start Listing
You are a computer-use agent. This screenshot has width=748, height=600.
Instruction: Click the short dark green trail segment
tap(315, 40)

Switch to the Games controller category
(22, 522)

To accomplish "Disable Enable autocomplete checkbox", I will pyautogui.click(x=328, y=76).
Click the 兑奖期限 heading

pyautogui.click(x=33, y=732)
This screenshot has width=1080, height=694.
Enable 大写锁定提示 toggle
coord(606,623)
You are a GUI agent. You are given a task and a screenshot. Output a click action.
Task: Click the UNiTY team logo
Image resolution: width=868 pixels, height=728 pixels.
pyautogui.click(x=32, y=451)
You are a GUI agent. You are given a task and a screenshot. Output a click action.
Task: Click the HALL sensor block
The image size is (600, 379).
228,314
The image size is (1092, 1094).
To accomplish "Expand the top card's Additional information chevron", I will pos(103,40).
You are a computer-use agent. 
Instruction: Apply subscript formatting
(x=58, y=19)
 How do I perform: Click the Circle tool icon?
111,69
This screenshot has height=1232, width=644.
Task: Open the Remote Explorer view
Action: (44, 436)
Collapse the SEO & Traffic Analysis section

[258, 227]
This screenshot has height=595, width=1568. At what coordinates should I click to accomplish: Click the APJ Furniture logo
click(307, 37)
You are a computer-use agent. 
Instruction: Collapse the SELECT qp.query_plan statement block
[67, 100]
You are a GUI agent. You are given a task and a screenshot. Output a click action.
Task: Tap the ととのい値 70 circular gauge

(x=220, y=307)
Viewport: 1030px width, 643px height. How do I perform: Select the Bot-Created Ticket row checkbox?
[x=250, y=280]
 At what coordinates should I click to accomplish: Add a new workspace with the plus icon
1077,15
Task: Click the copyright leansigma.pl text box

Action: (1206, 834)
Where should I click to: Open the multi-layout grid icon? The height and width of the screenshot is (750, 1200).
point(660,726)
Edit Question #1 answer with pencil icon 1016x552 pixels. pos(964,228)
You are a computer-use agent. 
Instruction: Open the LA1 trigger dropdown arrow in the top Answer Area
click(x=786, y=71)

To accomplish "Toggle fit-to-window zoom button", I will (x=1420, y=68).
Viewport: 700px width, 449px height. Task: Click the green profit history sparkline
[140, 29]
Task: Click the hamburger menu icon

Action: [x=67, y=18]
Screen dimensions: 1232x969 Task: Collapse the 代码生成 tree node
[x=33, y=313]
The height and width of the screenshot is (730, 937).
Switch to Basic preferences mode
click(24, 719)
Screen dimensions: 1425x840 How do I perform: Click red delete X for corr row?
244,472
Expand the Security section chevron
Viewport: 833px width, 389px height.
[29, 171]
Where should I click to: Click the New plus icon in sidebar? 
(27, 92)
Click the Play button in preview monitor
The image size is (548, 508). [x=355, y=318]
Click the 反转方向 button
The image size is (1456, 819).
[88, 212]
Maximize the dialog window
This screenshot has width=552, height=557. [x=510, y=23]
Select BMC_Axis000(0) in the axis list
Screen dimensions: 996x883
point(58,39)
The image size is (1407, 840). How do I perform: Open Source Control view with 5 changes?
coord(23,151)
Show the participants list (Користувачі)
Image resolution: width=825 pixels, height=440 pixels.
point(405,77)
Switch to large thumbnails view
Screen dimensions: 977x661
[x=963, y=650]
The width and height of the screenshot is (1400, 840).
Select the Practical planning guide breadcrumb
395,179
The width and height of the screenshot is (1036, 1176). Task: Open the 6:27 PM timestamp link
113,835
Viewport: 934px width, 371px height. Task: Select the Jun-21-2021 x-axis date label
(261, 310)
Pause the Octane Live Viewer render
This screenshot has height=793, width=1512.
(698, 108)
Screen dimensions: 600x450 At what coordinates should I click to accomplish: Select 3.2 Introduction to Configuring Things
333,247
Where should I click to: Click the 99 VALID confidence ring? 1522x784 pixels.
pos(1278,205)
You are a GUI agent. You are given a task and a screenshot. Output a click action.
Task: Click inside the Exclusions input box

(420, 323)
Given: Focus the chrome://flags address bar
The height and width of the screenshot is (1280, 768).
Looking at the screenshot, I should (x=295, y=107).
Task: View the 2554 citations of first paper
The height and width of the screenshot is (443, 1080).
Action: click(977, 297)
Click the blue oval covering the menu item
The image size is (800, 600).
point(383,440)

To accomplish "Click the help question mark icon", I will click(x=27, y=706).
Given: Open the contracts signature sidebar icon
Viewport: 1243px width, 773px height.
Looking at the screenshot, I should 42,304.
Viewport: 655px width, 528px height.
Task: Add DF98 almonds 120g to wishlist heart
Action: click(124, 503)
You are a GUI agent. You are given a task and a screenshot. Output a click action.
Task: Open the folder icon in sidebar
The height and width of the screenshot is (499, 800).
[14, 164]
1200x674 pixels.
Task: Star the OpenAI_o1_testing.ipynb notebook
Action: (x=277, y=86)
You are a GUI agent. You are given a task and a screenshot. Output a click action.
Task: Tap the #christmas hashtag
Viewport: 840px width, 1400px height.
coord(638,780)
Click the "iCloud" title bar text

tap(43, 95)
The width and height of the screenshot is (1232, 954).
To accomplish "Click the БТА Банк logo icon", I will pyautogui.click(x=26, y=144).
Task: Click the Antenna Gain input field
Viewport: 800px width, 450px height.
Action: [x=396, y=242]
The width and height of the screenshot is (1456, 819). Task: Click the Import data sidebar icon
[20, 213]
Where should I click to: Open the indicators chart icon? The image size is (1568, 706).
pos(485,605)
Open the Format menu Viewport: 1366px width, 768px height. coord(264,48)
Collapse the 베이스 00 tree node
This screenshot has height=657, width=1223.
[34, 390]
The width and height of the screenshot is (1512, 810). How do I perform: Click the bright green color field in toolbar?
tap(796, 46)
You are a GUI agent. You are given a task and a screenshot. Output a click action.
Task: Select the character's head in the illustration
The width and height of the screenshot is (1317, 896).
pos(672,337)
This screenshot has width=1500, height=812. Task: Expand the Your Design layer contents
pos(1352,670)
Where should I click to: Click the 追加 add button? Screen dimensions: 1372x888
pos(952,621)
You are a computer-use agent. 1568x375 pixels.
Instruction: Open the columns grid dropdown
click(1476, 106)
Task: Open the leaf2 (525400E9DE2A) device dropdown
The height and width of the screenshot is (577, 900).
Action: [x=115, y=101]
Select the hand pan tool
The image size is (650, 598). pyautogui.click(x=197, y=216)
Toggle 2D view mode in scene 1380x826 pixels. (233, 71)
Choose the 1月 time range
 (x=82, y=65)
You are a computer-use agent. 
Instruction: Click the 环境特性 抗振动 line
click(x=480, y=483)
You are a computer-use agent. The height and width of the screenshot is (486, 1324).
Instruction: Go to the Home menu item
end Listing
[What is asked]:
From the entries above, copy out every line that contains the word "menu", leaving each line unchanged.

[Correct response]:
Task: Click the hamburger menu icon
Click the blue oval covering the menu item
Open the Format menu Viewport: 1366px width, 768px height. coord(264,48)
Instruction: Go to the Home menu item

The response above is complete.